Creative New Fees Escape CARD Act Rules, Surprise Consumers

30 Dec

Did anyone really expect reform?

by Tamara E. Holmes
Tuesday, December 29, 2009

New report highlights ways issuers have gotten around new law

While the Credit CARD Act of 2009 puts an end to abusive tactics card issuers have long used to boost their profits, consumers need only to look at their card statements to know there’s no reason to celebrate.

In the past year, card issuers have rolled out or expanded their use of other ways to collect millions more in fees each year, many of which are hidden to consumers, according to the Durham, N.C.-based Center for Responsible Lending’s Dec. 10 report, “Dodging Reform: As Some Credit Card Abuses Are Outlawed, New Ones Proliferate.”

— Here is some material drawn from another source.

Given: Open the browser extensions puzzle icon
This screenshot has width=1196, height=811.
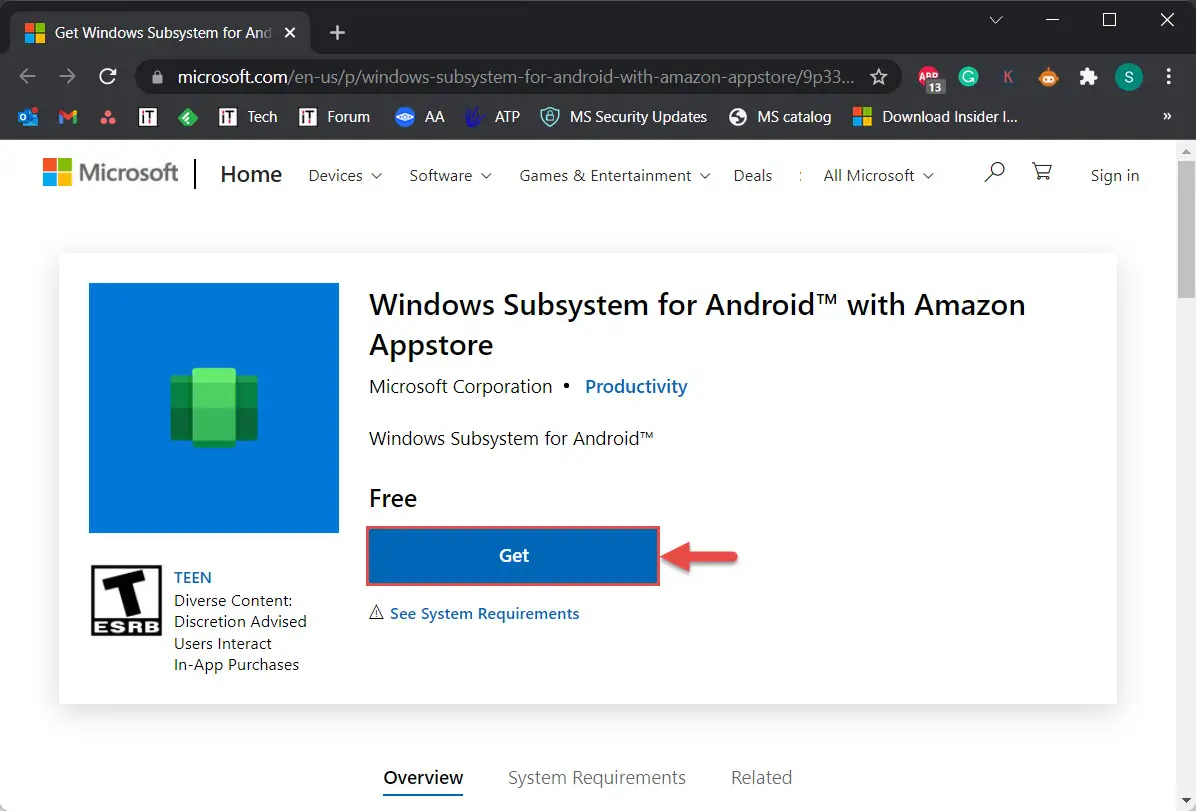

“Credit card issuers are going to more than ever try to find ways to make extra profits,” says Joshua M. Frank, a senior researcher with the Center and author of the report. New charges and changes to the way fees are calculated are adding to the balances of a growing number of cardholders. While some of the practices were instituted after the Credit CARD Act was approved in May, others were quietly being put in place earlier as a result of the recession. The one thing they have in common, says Frank, is that “none of them are explicitly prohibited by the Credit CARD Act.”